§ Stored data:

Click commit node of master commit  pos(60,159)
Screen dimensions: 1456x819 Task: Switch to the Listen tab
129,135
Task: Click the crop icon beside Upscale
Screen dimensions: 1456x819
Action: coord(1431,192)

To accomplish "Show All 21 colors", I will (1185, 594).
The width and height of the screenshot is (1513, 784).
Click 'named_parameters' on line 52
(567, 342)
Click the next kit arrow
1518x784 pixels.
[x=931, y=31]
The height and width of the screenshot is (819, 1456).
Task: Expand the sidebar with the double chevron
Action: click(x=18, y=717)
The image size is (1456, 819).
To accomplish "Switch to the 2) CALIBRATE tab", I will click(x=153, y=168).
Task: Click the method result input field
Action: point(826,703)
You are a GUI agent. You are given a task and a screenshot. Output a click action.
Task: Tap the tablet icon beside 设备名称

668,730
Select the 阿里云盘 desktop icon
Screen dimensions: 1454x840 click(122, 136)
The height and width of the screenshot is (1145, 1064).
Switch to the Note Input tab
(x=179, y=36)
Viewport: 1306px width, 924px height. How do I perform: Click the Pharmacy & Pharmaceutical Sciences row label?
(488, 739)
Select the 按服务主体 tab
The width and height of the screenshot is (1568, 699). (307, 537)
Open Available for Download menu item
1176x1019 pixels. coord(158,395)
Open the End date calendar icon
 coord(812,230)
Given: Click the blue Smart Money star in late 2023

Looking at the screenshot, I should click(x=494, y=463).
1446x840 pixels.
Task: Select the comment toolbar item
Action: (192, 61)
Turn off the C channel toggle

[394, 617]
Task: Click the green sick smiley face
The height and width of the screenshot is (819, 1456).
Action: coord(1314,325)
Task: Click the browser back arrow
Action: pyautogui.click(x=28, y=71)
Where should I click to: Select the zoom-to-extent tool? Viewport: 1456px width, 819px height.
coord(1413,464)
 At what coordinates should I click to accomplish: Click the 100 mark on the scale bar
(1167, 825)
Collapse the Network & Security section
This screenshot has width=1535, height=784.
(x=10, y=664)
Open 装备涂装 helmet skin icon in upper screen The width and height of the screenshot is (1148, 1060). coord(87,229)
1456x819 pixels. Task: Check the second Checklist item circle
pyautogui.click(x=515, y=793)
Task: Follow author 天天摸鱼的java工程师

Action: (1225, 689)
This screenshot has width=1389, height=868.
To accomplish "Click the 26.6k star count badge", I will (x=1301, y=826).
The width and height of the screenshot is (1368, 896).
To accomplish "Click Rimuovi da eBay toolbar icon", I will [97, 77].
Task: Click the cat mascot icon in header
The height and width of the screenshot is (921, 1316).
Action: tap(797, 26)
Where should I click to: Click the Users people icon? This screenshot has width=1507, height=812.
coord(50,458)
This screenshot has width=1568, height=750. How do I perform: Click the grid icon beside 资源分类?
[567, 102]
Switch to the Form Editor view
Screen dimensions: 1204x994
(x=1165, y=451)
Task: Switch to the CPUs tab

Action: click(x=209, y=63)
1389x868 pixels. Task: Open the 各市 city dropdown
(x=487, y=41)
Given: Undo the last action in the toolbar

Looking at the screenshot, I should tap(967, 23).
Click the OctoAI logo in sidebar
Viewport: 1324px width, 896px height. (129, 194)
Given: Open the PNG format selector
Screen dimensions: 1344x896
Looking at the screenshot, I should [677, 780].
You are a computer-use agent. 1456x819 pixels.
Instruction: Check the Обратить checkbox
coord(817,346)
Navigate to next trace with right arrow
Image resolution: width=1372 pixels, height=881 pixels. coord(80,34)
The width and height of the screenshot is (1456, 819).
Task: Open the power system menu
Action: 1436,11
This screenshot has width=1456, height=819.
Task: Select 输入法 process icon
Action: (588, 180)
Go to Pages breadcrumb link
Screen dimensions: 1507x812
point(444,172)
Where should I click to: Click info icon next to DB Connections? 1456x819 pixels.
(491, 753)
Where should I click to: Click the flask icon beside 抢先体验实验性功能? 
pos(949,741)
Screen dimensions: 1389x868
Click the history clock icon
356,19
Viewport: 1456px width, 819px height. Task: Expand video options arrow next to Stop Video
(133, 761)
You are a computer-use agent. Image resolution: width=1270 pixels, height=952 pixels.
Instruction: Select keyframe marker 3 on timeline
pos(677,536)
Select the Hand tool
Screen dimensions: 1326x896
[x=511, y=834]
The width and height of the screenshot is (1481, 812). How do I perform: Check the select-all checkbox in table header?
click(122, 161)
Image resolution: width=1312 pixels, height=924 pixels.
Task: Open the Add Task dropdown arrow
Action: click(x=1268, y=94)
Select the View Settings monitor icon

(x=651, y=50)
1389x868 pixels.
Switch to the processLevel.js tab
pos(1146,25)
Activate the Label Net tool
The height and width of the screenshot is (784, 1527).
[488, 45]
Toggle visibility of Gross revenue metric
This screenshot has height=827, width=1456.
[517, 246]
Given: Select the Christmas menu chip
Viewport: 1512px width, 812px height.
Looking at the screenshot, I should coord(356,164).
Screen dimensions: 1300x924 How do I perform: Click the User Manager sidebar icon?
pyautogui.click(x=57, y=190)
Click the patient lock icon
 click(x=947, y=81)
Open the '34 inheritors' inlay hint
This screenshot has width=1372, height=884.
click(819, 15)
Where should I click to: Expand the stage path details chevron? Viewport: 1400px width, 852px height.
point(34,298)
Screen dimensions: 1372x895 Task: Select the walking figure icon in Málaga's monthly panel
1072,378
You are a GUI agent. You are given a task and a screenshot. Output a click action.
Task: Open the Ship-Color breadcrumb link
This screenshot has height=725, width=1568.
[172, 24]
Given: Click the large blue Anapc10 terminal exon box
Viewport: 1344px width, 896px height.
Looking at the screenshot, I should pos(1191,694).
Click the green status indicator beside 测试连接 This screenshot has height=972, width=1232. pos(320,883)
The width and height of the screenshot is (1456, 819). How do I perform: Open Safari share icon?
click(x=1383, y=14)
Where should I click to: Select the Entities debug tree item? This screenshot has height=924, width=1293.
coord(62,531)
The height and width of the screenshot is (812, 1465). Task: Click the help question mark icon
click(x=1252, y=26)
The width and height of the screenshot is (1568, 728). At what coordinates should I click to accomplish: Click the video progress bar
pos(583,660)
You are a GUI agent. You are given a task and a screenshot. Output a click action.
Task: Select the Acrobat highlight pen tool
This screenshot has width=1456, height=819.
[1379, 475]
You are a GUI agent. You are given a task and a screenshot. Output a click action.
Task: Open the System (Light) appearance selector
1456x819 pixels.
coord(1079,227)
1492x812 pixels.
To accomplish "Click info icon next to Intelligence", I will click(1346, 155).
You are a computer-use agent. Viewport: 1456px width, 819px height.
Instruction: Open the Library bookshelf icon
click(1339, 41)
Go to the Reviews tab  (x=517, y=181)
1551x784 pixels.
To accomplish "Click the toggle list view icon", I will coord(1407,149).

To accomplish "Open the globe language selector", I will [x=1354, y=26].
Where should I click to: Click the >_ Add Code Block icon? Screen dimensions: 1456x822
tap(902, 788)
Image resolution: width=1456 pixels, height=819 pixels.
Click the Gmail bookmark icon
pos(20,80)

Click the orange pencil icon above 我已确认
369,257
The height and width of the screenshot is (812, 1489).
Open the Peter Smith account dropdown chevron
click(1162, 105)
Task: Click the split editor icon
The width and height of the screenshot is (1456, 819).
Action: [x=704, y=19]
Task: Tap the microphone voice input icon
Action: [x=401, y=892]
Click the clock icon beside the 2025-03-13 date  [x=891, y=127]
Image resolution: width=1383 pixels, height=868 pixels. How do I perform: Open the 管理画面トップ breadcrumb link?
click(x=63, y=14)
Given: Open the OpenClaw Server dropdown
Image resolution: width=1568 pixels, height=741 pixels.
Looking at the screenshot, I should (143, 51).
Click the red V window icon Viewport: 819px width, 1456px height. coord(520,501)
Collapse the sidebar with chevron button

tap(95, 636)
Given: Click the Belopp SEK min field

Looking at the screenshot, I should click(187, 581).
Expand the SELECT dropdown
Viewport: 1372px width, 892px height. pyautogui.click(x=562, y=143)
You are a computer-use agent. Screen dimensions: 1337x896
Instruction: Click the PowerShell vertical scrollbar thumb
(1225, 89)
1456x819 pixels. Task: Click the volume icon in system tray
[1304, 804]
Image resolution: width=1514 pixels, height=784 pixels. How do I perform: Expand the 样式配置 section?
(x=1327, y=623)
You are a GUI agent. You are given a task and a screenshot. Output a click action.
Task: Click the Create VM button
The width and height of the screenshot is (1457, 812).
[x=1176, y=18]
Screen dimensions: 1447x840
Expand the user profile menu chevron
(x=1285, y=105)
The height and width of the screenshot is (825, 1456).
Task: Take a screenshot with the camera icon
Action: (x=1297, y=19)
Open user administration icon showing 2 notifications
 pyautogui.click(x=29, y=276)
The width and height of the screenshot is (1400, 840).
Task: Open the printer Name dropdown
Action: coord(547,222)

§ Task item: Output each line exactly, from the first line of the data down to the line that contains "Click the next kit arrow", both included.

§ Output of the exercise:
Click commit node of master commit  pos(60,159)
Screen dimensions: 1456x819 Task: Switch to the Listen tab
129,135
Task: Click the crop icon beside Upscale
Screen dimensions: 1456x819
Action: coord(1431,192)

To accomplish "Show All 21 colors", I will (1185, 594).
The width and height of the screenshot is (1513, 784).
Click 'named_parameters' on line 52
(567, 342)
Click the next kit arrow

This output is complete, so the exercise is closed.